REST vs. GraphQL: Is it Time to Switch in Django?
For the last decade, REST (Representational State Transfer) has been the undisputed king of APIs. In the Django world, Django Rest Framework (DRF) is the gold standard.
But recently, GraphQL has challenged the throne. Developed by Facebook, it changes how frontends talk to backends. Instead of the server defining what data is sent, the client asks for exactly what it needs.
The Problem with REST
Imagine a "User Profile" screen that needs:
1. User's Name (from /api/users/1/)
2. Last 3 Posts (from /api/users/1/posts/)
3. List of Followers (from /api/users/1/followers/)
In REST, this often leads to Over-fetching (getting data you don't need) or Under-fetching (needing to make multiple HTTP requests to stitch data together).
The GraphQL Solution
With GraphQL, there is only one endpoint (usually /graphql). The frontend sends a query describing the shape of the data it wants:
query {
user(id: 1) {
username
posts(limit: 3) {
title
}
followers {
username
}
}
}
The server returns exactly that JSON structure. No more, no less.

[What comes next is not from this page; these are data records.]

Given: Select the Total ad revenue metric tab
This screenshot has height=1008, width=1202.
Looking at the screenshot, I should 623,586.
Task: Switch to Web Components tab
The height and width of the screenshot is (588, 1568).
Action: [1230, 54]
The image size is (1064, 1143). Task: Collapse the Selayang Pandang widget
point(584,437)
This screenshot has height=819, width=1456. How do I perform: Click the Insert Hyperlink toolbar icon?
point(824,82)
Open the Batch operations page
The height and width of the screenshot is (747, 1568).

Implementing GraphQL in Django
To do this in Python, we use Graphene-Django.
1. Installation
pip install graphene-django
Add graphene_django to your INSTALLED_APPS in settings.py.
2. Define a Schema
Unlike DRF Serializers, Graphene uses "Types".
# schema.py
import graphene
from graphene_django import DjangoObjectType
from .models import User, Post
class UserType(DjangoObjectType):
class Meta:
model = User
fields = ("id", "username", "posts")
class PostType(DjangoObjectType):
class Meta:
model = Post
fields = ("id", "title", "content")
class Query(graphene.ObjectType):
all_users = graphene.List(UserType)
user_by_id = graphene.Field(UserType, id=graphene.Int())
def resolve_all_users(root, info):
return User.objects.all()
def resolve_user_by_id(root, info, id):
return User.objects.get(pk=id)
schema = graphene.Schema(query=Query)
3. The URL
In urls.py, you only need one line:
from graphene_django.views import GraphQLView
from .schema import schema
urlpatterns = [
path("graphql", GraphQLView.as_view(graphiql=True, schema=schema)),
]
(Setting graphiql=True gives you a beautiful in-browser IDE to test your queries).
REST vs. GraphQL: The Verdict
Stick with REST (DRF) if:
- You need simple caching (HTTP caching works perfectly with REST URLs).
- You are building a public API for unknown third-party developers.
- You want robust file uploading (GraphQL file uploads are tricky).
Switch to GraphQL if:
- You have a complex mobile app where reducing network requests is critical (saving battery and data).
- Your data is highly relational and nested.
- Your frontend team wants to iterate fast without asking backend devs for new endpoints constantly.